**Work to complete:**
Can you reproduce every one of these records verbatim, line for line?

- - - -

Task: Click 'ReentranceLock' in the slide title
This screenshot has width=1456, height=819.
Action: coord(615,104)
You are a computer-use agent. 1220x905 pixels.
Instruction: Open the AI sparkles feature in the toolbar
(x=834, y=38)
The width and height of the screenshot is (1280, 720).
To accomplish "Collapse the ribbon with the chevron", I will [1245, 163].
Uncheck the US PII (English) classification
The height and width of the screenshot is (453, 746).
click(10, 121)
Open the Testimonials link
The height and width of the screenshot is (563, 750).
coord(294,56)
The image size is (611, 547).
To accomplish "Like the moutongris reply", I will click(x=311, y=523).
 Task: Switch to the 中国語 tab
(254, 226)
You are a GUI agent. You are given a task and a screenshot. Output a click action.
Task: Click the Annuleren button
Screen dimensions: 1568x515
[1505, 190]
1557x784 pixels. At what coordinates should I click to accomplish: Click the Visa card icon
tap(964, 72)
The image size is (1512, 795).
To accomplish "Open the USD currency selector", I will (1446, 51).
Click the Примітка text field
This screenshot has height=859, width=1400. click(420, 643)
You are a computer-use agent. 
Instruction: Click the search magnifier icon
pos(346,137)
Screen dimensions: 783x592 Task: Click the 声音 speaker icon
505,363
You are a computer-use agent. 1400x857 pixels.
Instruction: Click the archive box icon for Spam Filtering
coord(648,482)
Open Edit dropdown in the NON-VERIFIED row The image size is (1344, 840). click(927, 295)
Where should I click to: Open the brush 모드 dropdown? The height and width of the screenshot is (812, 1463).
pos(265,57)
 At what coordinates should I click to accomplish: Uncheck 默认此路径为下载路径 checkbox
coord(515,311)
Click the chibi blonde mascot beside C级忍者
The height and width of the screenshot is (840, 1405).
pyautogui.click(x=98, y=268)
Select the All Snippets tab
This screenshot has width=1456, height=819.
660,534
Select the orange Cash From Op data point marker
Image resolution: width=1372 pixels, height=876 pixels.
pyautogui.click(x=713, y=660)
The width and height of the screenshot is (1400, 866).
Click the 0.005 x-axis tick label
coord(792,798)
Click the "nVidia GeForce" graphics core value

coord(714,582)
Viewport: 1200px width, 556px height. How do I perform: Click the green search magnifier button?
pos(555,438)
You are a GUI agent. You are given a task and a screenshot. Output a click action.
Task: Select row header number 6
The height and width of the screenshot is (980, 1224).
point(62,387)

- - - -

**Solution to this problem:**
Task: Click 'ReentranceLock' in the slide title
This screenshot has width=1456, height=819.
Action: coord(615,104)
You are a computer-use agent. 1220x905 pixels.
Instruction: Open the AI sparkles feature in the toolbar
(x=834, y=38)
The width and height of the screenshot is (1280, 720).
To accomplish "Collapse the ribbon with the chevron", I will [1245, 163].
Uncheck the US PII (English) classification
The height and width of the screenshot is (453, 746).
click(10, 121)
Open the Testimonials link
The height and width of the screenshot is (563, 750).
coord(294,56)
The image size is (611, 547).
To accomplish "Like the moutongris reply", I will click(x=311, y=523).
 Task: Switch to the 中国語 tab
(254, 226)
You are a GUI agent. You are given a task and a screenshot. Output a click action.
Task: Click the Annuleren button
Screen dimensions: 1568x515
[1505, 190]
1557x784 pixels. At what coordinates should I click to accomplish: Click the Visa card icon
tap(964, 72)
The image size is (1512, 795).
To accomplish "Open the USD currency selector", I will (1446, 51).
Click the Примітка text field
This screenshot has height=859, width=1400. click(420, 643)
You are a computer-use agent. 
Instruction: Click the search magnifier icon
pos(346,137)
Screen dimensions: 783x592 Task: Click the 声音 speaker icon
505,363
You are a computer-use agent. 1400x857 pixels.
Instruction: Click the archive box icon for Spam Filtering
coord(648,482)
Open Edit dropdown in the NON-VERIFIED row The image size is (1344, 840). click(927, 295)
Where should I click to: Open the brush 모드 dropdown? The height and width of the screenshot is (812, 1463).
pos(265,57)
 At what coordinates should I click to accomplish: Uncheck 默认此路径为下载路径 checkbox
coord(515,311)
Click the chibi blonde mascot beside C级忍者
The height and width of the screenshot is (840, 1405).
pyautogui.click(x=98, y=268)
Select the All Snippets tab
This screenshot has width=1456, height=819.
660,534
Select the orange Cash From Op data point marker
Image resolution: width=1372 pixels, height=876 pixels.
pyautogui.click(x=713, y=660)
The width and height of the screenshot is (1400, 866).
Click the 0.005 x-axis tick label
coord(792,798)
Click the "nVidia GeForce" graphics core value

coord(714,582)
Viewport: 1200px width, 556px height. How do I perform: Click the green search magnifier button?
pos(555,438)
You are a GUI agent. You are given a task and a screenshot. Output a click action.
Task: Select row header number 6
The height and width of the screenshot is (980, 1224).
point(62,387)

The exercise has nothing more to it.